=== Task details ===
Please copy exactly the line containing "Given: Open the Tools menu" and every line after it, through the last line of the records below, leaving out all pictures.

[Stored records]
──────────
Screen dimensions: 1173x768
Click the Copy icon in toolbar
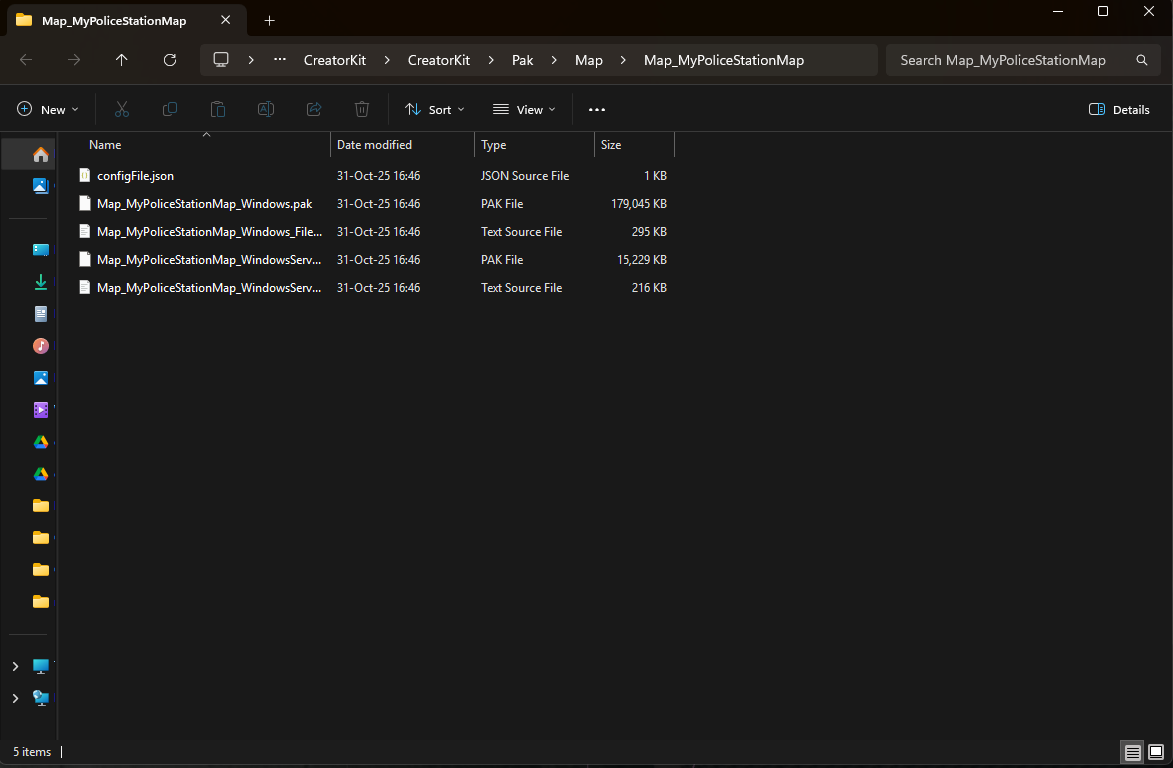pyautogui.click(x=170, y=109)
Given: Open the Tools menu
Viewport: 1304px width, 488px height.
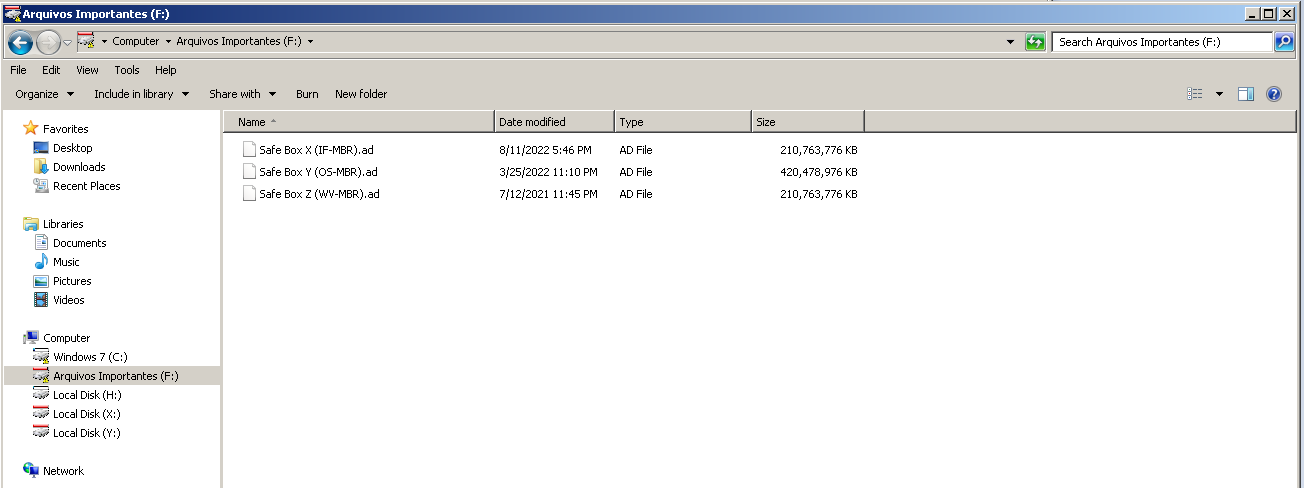Looking at the screenshot, I should point(127,70).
──────────
=== Task solution ===
Given: Open the Tools menu
Viewport: 1304px width, 488px height.
Looking at the screenshot, I should point(127,70).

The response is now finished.